Also gut, mal einen Nebenthread aufgemacht. Ist nur ein Gedankenspiel, und meine Kernüberlegung ist folgende:
Das Aussterben des Hobbies hängt direkt mit dem Aussterben guter Spielleiter zusammen, und letzteres mit der Art und Weise, wie die Verlage die Aufgabe des Spielleiters definieren und durch Produkte unterstützen.
Was einen guten Spielleiter ausmacht, da wird es gerade hier im Forum sehr unterschiedliche Ansichten geben.
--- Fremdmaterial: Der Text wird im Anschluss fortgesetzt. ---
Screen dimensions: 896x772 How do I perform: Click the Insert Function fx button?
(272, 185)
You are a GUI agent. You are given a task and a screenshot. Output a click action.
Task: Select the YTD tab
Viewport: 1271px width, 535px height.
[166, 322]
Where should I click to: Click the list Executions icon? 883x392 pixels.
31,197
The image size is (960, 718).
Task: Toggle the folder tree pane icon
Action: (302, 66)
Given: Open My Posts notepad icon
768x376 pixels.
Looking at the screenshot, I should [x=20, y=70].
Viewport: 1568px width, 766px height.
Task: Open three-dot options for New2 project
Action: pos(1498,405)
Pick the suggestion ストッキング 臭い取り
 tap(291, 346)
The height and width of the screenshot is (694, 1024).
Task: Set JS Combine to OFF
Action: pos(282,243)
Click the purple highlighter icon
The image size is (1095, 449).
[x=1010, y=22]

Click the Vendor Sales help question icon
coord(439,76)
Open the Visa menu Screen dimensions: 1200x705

Ich für meinen Teil definiere das über die folgenden Erkennungsmerkmale:
1. Die Kampagnen laufen über einen langen Zeitraum, Jahre und Jahrzehnte.
2. Der Spielleiter hat einen mehrstelligen Pool an Spielern, die IHN fragen, ob sie in seiner Kampagne mitspielen können (und nicht umgekehrt).
3. Der SL hat über die Jahre eine eigenständige Spielwelt entwickelt, in der die Abenteuer längst vergangener Spielercharaktere Auswirkungen auf die Gegenwart haben.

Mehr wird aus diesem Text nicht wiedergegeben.